Another thing I have noticed in the gym is that we have different body structures.  Imagine two guys with the exact same shoulder width, muscle attachments etc, but one guy has longer forearms.  His full range of motion would be a longer movement than the other guy if he took it to down to his chest.  Would he be disadvantaged?  I think he would be, his friend would be able to use more weight because of the shorter movement. The extra range of motion he has to perform may be stretching his shoulder joint excessively which could cause injury down the track.  In this respect a partial range of motion may be more beneficial in some instances than a full range of motion. After all if your goal is to stimulate your muscles the best way you can and that means a slightly smaller range of motion to keep the tension on the right muscles then so be it.

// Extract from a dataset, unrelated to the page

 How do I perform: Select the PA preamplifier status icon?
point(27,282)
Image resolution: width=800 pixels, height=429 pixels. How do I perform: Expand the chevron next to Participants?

Initially I thought I would try partials with my calves and forearms-two areas that are weaker body parts for me and feel in the joints when I use a full range of motion (this may be due to the fact that I have short muscle bellies in these areas and long tendons).  I performed dumbbell wrist curls (forearm resting on bench while kneeling) but only performed the top part of the movement (from wrist being neutral to a flexed position back to neutral-no stretch).  For calves I performed leg press calf raises, seated calf raises, hack raises and standing calf raises (from a neutral position to full plantar flexion-no stretch).  What I got was an excellent mind muscle connection, huge pumps, no joint soreness, strength increases and some actual muscle growth!

I am now experimenting and finding positive results in other areas too.  So if you have weaker body parts that haven’t grown for awhile, assess your body structure, look at your muscle bellies and tendon lengths, experiment until you find exercises that generate maximum tension on the muscles and give partial movements a try for full muscle development!